A. The Department of Veterans Affairs.
On September 2, 2016, Plaintiff submitted a claim to the U.S. Department of Veterans Affairs (hereafter "VA") detailing the basis for his claim, the nature of his injury, and his hospital treatment. [Dkt. 7-2 at pgs. 25-28]. Plaintiff stated that on September 3, 2014 and September 11, 2014, he was exposed to hazardous chemicals and toxic fumes through the HVAC system from a VA-hired roofing contractor. [Id. at pg. 27]. According to Plaintiff's statement, the roofing contractor was repairing and resurfacing the roof of a building, which exposed Plaintiff and several other employees to fumes. Id. Plaintiff stated that as a result of these fumes, he was ill for several days and was hospitalized. Id. Plaintiff had a biopsy on his left lung, suffered from severe intestinal pain, and acquired an infection during his hospital stay. Id. Plaintiff claimed that as a result of this exposure and the subsequent medical treatment, he developed steroid-induced osteoporosis; a fracture of his thoracic vertebrae; compressional back fractures due to calcium loss from medication; degenerative spine; vertebrae fractures; various bulging discs; advanced stenosis of nerves and spinal cord; and a left inguinal hernia that was surgically repaired on August 22, 2016. Id.

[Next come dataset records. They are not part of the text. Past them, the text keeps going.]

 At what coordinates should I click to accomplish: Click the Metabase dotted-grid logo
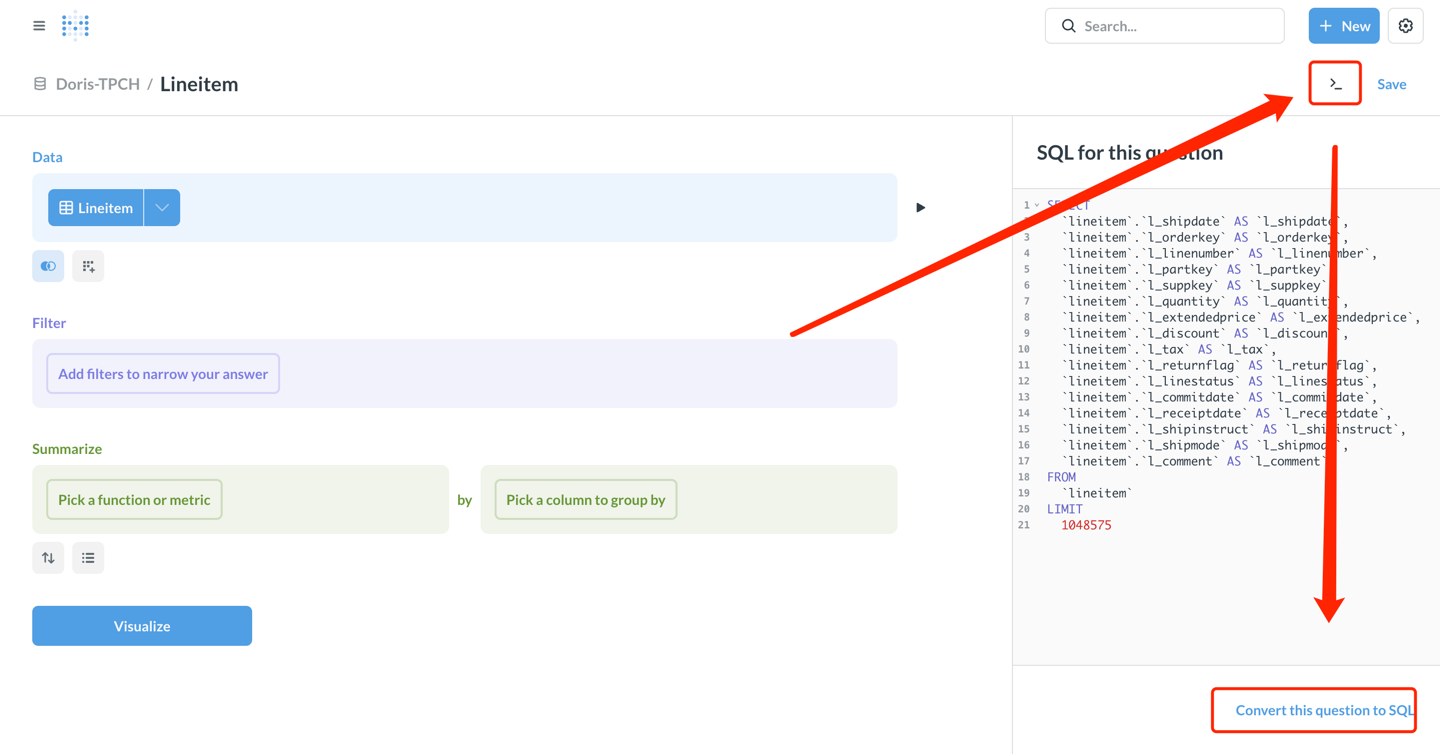coord(75,25)
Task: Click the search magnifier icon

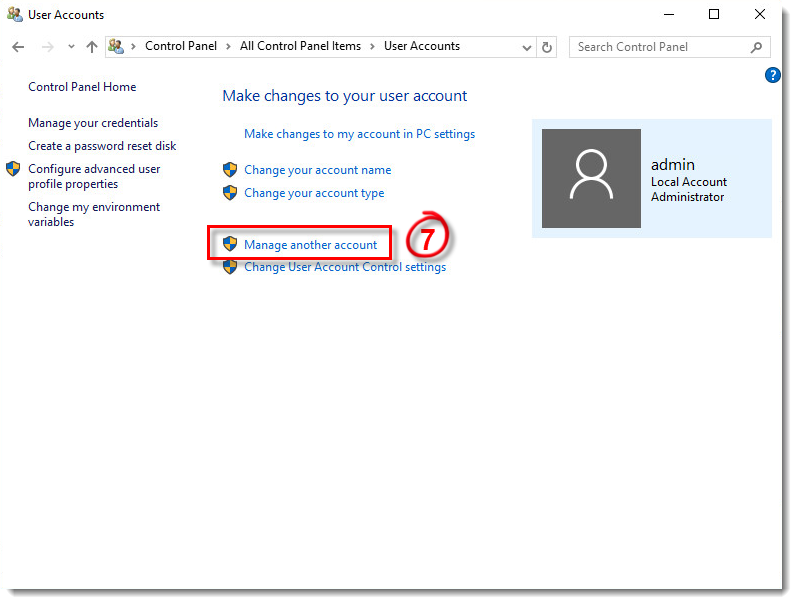Action: coord(756,47)
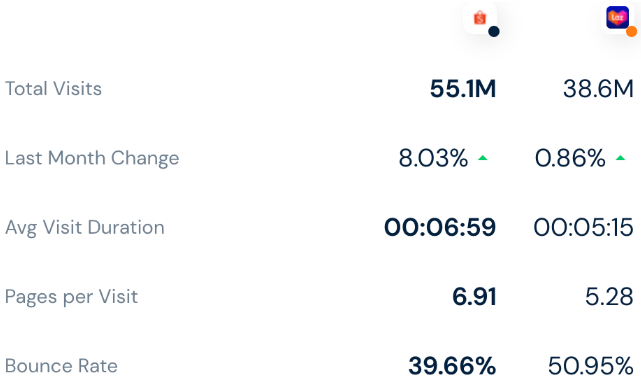This screenshot has height=381, width=641.
Task: Click the dark navy dot beside Shopee
Action: 494,31
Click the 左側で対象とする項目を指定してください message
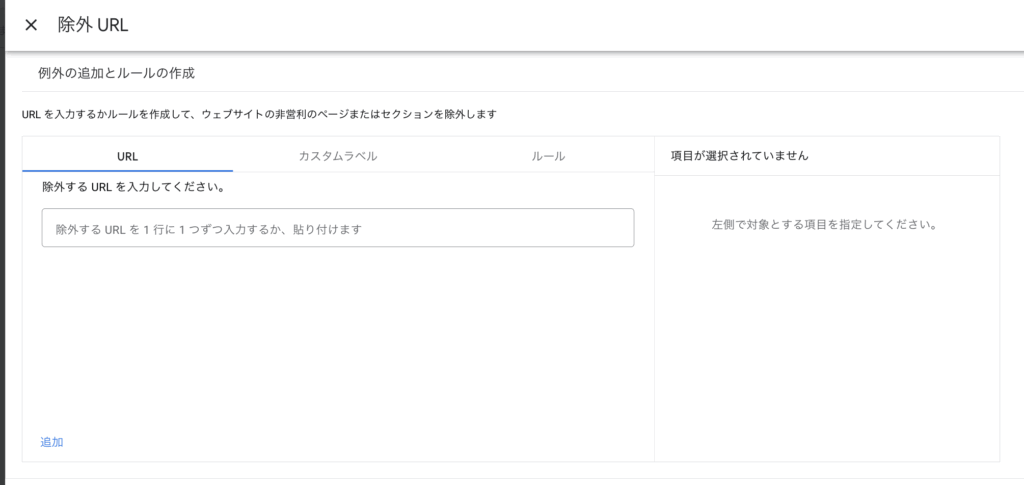This screenshot has height=485, width=1024. pos(826,225)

The Court may look beyond the factual allegations in the complaint and consider any evidence that has been submitted on the issue of subject-matter jurisdiction in order to determine whether such jurisdiction exists. Capitol Leasing Co. v. F.D.I.C., 999 F.2d 188, 191 (7th Cir. 1993). Accordingly, the facts in these sections are taken from the Complaint, as well as documents appended to Plaintiff's and Defendant's briefs. These documents consist of the Department of Labor Decision of the Hearing Representative [Dkt. 7-2 at pgs. 2-5], Appellant David Bourke's Brief in Support of Appeal [Dkt. 7-2 at pgs. 6-15], the Department of Labor's Decision and Order dated August 30, 2018 [Dkt. 7-2 at pgs. 17-22; Dkt. 9 at pgs. 13-18], Plaintiff's Form 95 [Dkt. 7-2 at pgs. 25-28], U.S. Department of Veteran Affairs letter to Plaintiff dated January 30, 2017 [Dkt. 7-2 at pgs. 30-31], and U.S. Department of Veteran Affairs letter to Plaintiff dated January 31, 2020 [Dkt. 7-2 at pgs. 33]. --------
On January 30, 2017, the VA sent a letter to Plaintiff stating that the office had completed its investigation into his claim and concluded that his claimed injuries occurred during his employment with the VA. [Dkt. 72-2 at pg. 30-31]. The letter further stated that during a telephone call with the Plaintiff, he stated that his claim was also for malpractice against the VA providers. Id. The letter informed Plaintiff that his claim was denied because the claim was governed by the FECA, not the FTCA, and advised him that he may file a request for reconsideration. Id. Plaintiff submitted a request for reconsideration of the VA's decision, which was denied on January 31, 2020 on the same basis. [Dkt. 7-2 at pg. 33].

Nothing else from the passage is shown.